> _Your objective_
Reproduce, unchanged, everything in the rows below from the line containing "Image resolution: width=1456" down to the line containing "Action: click(x=1256, y=421)", including both of those lines.

** begin Records for the exercise **

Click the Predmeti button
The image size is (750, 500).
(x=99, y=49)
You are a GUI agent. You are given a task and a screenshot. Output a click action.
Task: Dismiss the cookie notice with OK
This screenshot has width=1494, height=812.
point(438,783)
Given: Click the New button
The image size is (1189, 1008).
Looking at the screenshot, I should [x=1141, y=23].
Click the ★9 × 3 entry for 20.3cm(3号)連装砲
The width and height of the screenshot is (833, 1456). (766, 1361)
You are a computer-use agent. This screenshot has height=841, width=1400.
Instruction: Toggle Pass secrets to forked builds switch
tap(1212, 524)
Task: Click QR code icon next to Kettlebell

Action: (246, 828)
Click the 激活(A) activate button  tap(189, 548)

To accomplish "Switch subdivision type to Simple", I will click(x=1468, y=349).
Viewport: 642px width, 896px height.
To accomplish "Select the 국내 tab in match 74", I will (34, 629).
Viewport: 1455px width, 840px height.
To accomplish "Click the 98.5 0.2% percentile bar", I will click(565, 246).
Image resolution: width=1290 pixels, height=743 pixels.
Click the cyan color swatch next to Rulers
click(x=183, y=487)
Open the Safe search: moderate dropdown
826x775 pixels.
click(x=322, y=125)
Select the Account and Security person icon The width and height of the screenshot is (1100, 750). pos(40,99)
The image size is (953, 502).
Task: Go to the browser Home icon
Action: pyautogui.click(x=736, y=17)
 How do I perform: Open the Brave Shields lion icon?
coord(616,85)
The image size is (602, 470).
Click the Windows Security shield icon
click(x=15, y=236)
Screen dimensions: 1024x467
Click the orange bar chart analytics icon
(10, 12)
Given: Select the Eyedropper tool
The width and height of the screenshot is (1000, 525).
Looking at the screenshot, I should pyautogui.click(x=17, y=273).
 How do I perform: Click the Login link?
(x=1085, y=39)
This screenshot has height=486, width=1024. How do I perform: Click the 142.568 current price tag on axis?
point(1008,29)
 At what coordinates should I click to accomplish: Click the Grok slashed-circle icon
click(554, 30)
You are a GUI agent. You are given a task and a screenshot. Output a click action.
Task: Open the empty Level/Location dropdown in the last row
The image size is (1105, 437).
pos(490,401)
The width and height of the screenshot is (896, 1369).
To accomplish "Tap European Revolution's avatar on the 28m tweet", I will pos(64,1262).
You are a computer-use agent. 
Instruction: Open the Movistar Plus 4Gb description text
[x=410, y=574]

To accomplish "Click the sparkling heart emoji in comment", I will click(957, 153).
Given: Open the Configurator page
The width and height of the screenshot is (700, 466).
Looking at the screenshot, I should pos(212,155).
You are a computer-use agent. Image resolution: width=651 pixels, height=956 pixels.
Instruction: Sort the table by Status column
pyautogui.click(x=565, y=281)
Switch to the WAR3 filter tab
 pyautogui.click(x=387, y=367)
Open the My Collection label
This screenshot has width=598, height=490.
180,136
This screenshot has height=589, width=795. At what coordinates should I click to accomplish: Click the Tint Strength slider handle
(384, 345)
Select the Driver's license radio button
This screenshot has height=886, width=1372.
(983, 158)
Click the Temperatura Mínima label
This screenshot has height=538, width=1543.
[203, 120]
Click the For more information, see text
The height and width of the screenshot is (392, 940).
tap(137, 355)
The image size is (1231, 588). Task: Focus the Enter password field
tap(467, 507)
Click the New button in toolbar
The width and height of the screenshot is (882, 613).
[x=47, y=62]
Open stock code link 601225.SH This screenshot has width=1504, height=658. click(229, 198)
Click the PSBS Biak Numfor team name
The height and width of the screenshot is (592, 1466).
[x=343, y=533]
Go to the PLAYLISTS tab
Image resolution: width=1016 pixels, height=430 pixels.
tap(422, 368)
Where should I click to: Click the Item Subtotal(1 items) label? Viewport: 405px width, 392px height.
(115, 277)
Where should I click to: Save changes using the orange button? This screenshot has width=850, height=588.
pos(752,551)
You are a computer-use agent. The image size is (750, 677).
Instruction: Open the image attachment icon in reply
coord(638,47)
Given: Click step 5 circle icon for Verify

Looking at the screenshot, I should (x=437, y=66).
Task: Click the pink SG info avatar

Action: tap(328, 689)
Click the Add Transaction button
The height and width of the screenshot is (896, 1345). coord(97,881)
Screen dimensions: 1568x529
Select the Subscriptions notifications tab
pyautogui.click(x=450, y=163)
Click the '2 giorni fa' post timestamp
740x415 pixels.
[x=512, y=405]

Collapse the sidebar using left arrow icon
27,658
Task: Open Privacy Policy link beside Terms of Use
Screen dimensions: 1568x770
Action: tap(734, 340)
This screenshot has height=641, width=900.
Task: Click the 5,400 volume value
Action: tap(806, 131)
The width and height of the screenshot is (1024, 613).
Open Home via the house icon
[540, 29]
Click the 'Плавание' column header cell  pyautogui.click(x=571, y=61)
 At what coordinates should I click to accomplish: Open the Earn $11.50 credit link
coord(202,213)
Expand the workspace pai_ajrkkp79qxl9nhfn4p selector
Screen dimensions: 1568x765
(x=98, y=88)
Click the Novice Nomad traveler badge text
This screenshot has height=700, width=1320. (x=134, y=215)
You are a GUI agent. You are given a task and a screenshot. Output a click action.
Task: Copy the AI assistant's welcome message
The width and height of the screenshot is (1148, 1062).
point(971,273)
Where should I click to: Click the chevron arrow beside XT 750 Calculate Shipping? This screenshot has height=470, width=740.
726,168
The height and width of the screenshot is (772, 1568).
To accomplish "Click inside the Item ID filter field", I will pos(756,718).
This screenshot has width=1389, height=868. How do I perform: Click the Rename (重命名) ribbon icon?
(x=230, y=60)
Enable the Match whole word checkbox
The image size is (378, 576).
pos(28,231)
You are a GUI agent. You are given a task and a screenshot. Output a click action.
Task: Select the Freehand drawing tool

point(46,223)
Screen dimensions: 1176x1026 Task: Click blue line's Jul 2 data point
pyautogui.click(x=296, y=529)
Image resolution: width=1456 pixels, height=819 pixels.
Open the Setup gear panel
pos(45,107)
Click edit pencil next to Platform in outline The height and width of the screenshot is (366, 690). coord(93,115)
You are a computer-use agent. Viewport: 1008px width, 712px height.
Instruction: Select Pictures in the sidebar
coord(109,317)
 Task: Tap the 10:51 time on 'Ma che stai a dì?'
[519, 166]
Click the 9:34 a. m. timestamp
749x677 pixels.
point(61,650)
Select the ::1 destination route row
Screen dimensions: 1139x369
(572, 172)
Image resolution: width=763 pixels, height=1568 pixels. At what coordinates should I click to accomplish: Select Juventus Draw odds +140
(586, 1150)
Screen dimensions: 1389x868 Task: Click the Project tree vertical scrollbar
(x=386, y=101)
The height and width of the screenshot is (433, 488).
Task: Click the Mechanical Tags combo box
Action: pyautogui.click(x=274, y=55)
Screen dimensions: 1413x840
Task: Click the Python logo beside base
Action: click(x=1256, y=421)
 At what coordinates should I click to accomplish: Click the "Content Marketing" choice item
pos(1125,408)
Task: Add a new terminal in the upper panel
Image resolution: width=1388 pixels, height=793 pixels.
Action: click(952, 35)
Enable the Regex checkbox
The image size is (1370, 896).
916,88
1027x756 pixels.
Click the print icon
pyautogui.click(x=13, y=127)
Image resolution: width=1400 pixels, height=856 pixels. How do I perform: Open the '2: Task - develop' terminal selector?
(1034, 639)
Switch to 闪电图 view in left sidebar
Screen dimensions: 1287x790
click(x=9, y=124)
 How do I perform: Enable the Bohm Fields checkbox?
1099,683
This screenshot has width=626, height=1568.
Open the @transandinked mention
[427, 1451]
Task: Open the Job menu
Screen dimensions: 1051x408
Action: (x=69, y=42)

** end Records for the exercise **

> _Solution for this exercise_
Image resolution: width=1456 pixels, height=819 pixels.
Open the Setup gear panel
pos(45,107)
Click edit pencil next to Platform in outline The height and width of the screenshot is (366, 690). coord(93,115)
You are a computer-use agent. Viewport: 1008px width, 712px height.
Instruction: Select Pictures in the sidebar
coord(109,317)
 Task: Tap the 10:51 time on 'Ma che stai a dì?'
[519, 166]
Click the 9:34 a. m. timestamp
749x677 pixels.
point(61,650)
Select the ::1 destination route row
Screen dimensions: 1139x369
(572, 172)
Image resolution: width=763 pixels, height=1568 pixels. At what coordinates should I click to accomplish: Select Juventus Draw odds +140
(586, 1150)
Screen dimensions: 1389x868 Task: Click the Project tree vertical scrollbar
(x=386, y=101)
The height and width of the screenshot is (433, 488).
Task: Click the Mechanical Tags combo box
Action: pyautogui.click(x=274, y=55)
Screen dimensions: 1413x840
Task: Click the Python logo beside base
Action: click(x=1256, y=421)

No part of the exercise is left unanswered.